Objectif: Rédigez la suite du texte sur la KTM Super Duke 1290 R, en reprenant juste après sa dernière phrase.

Texte source:

%%

2. KTM SuperDuke 1290 R : un diable docile
Et dire qu'à l'époque des premières générations, les Super Duke 990 n' étaient déjà pas lookées comme des enfants de chœur, mais là il faut reconnaître qu'elles font petites filles sages en jupes plissées et socquettes blanches par rapport à la dernière née. Dès les premiers trailers et la présentation du prototype en 2012, les « Ooooh » et « Aaahh » ont retenti de toute part et y compris sur Caradisiac Moto.
Et bien en vrai, je reconnais que le sourire vient se scotcher facilement sur le visage. Certes, tous les goûts sont dans la nature, mais la Super Duke n'a pas la vocation de laisser indifférent. Les lignes sont poussées à l'extrême, le nez est plongé encore plus vers le bas, le réservoir est en pointe, la boucle arrière suspendue et raccourcie. Pour la version noire de notre essai, le cadre tubulaire orange enrobe sublimement le moteur et prononce encore plus le côté agressif de la machine.

%%

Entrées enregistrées
%%

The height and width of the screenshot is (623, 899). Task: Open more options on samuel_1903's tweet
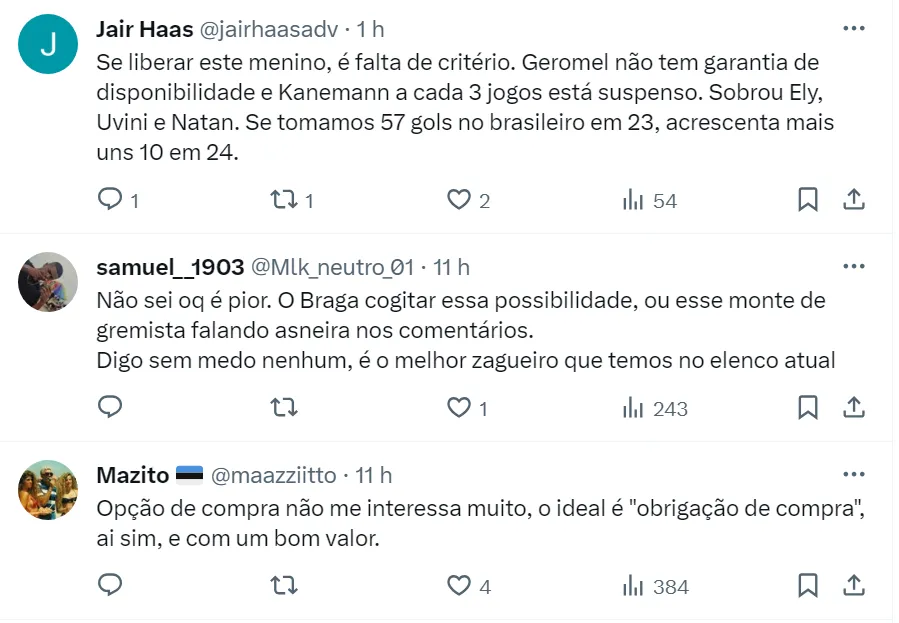(853, 267)
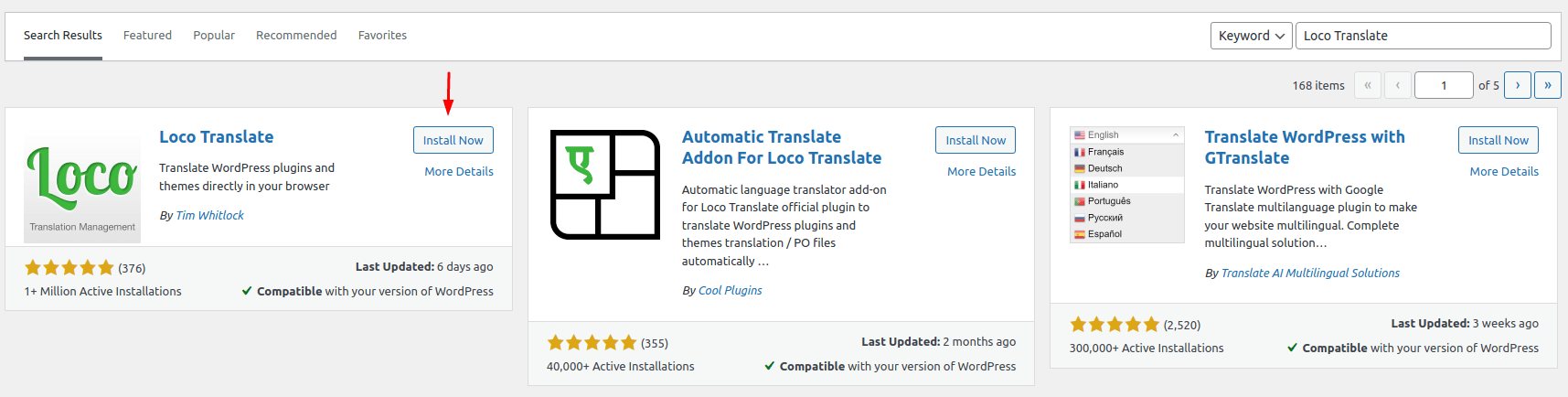Open author Tim Whitlock's link

point(209,216)
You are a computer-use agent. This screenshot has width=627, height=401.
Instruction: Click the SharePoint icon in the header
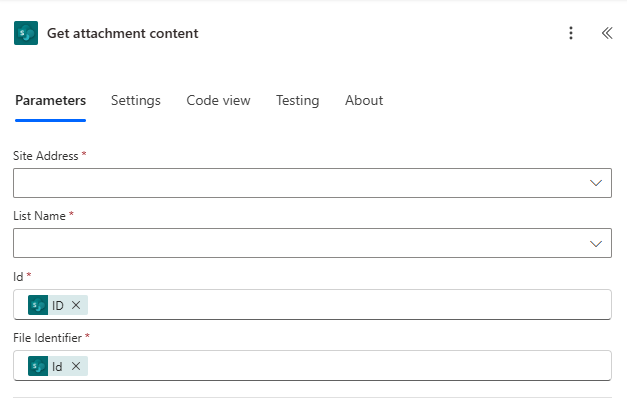pos(25,33)
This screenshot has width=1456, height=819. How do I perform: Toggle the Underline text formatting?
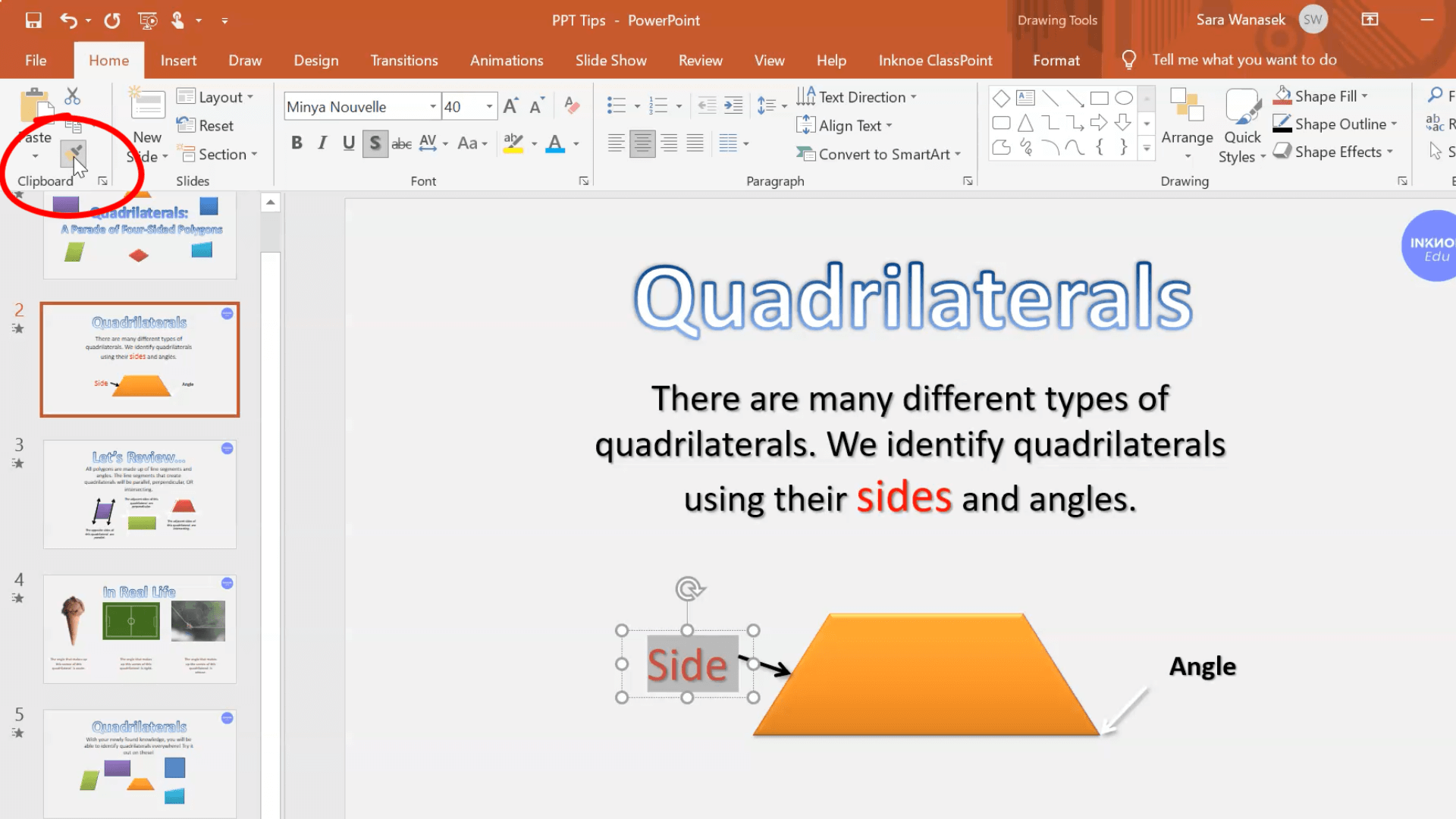click(x=348, y=143)
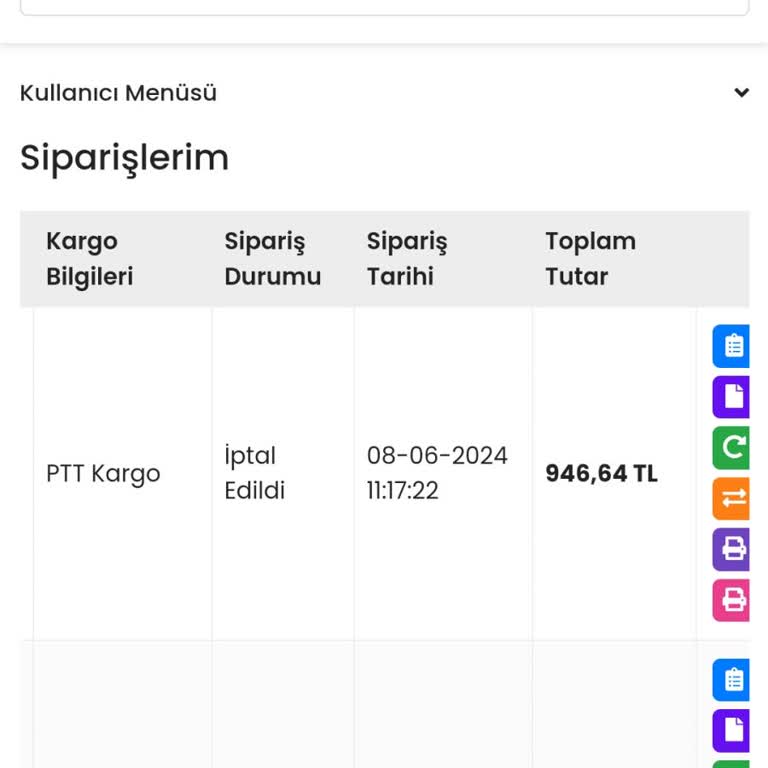
Task: Click the order date 08-06-2024
Action: tap(437, 456)
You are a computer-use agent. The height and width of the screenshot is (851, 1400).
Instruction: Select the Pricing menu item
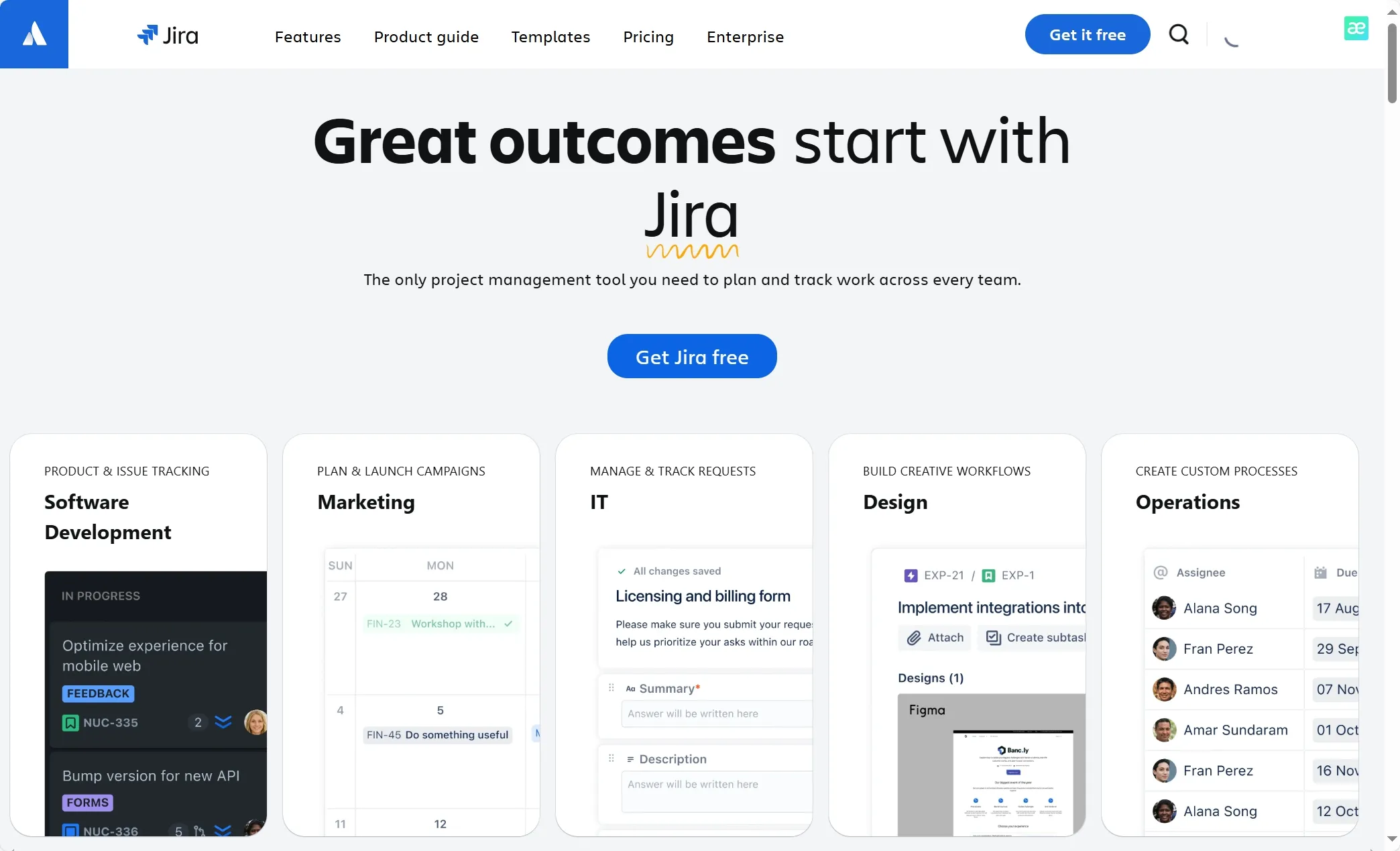(x=649, y=36)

%%

Réponse attendue:
Dans tous les cas n'essayez pas de trouver une quelconque ressemblance avec la 990 car il n'y en à aucune. C'est une toute nouvelle machine du moulin à la pointe des pneus. L'architecture du moulin vient directement de la RC8R et transformé en 1300 cm3. Il développe la bagatelle de 180 chevaux (enfin pas en France) pour 189 kilos à sec. On se rapproche très sensiblement des hypersport du marché actuellement. D'ailleurs les premiers essais sur piste n'ont fait que conforter que cette moto avait le diable au corps. Mais qu'on se le dise ? À quelques exceptions, c'est une machine que beaucoup utiliseront dans la vie de tous les jours et pour les balades. Donc un foudre de guerre c'est bien, mais exploitable au quotidien c'est mieux. C'est donc le défi que j'ai lancé à cette Duke.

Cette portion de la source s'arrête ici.